TASK TO CARRY OUT: Could each record be restated word for word?

Stored data entries:
════

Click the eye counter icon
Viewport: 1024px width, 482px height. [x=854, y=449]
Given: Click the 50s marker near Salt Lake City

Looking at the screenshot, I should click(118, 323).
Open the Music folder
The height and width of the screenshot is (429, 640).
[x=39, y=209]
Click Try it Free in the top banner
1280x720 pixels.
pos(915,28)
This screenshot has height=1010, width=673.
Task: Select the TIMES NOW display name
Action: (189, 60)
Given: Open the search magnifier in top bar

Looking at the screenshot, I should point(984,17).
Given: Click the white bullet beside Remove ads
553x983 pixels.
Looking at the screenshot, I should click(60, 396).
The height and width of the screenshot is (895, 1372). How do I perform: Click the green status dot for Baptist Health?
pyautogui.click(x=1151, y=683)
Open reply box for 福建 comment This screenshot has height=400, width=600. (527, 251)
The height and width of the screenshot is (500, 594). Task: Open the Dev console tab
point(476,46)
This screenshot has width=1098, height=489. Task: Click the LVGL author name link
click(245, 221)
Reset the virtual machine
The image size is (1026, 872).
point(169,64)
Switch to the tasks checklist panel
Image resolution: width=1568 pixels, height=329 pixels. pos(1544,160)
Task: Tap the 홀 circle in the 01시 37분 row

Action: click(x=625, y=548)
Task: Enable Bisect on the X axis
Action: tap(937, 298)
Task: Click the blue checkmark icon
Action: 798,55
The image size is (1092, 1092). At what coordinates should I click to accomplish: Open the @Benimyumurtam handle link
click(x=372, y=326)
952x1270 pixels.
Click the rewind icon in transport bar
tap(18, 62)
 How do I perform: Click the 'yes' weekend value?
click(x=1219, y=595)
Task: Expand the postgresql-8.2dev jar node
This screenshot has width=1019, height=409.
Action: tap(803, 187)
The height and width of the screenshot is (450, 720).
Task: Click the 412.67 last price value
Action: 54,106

════

TASK RESPONSE:
Click the eye counter icon
Viewport: 1024px width, 482px height. [x=854, y=449]
Given: Click the 50s marker near Salt Lake City

Looking at the screenshot, I should click(118, 323).
Open the Music folder
The height and width of the screenshot is (429, 640).
[x=39, y=209]
Click Try it Free in the top banner
1280x720 pixels.
pos(915,28)
This screenshot has height=1010, width=673.
Task: Select the TIMES NOW display name
Action: (189, 60)
Given: Open the search magnifier in top bar

Looking at the screenshot, I should point(984,17).
Given: Click the white bullet beside Remove ads
553x983 pixels.
Looking at the screenshot, I should click(60, 396).
The height and width of the screenshot is (895, 1372). How do I perform: Click the green status dot for Baptist Health?
pyautogui.click(x=1151, y=683)
Open reply box for 福建 comment This screenshot has height=400, width=600. (527, 251)
The height and width of the screenshot is (500, 594). Task: Open the Dev console tab
point(476,46)
This screenshot has width=1098, height=489. Task: Click the LVGL author name link
click(245, 221)
Reset the virtual machine
The image size is (1026, 872).
point(169,64)
Switch to the tasks checklist panel
Image resolution: width=1568 pixels, height=329 pixels. pos(1544,160)
Task: Tap the 홀 circle in the 01시 37분 row

Action: click(x=625, y=548)
Task: Enable Bisect on the X axis
Action: tap(937, 298)
Task: Click the blue checkmark icon
Action: 798,55
The image size is (1092, 1092). At what coordinates should I click to accomplish: Open the @Benimyumurtam handle link
click(x=372, y=326)
952x1270 pixels.
Click the rewind icon in transport bar
tap(18, 62)
 How do I perform: Click the 'yes' weekend value?
click(x=1219, y=595)
Task: Expand the postgresql-8.2dev jar node
This screenshot has width=1019, height=409.
Action: tap(803, 187)
The height and width of the screenshot is (450, 720).
Task: Click the 412.67 last price value
Action: 54,106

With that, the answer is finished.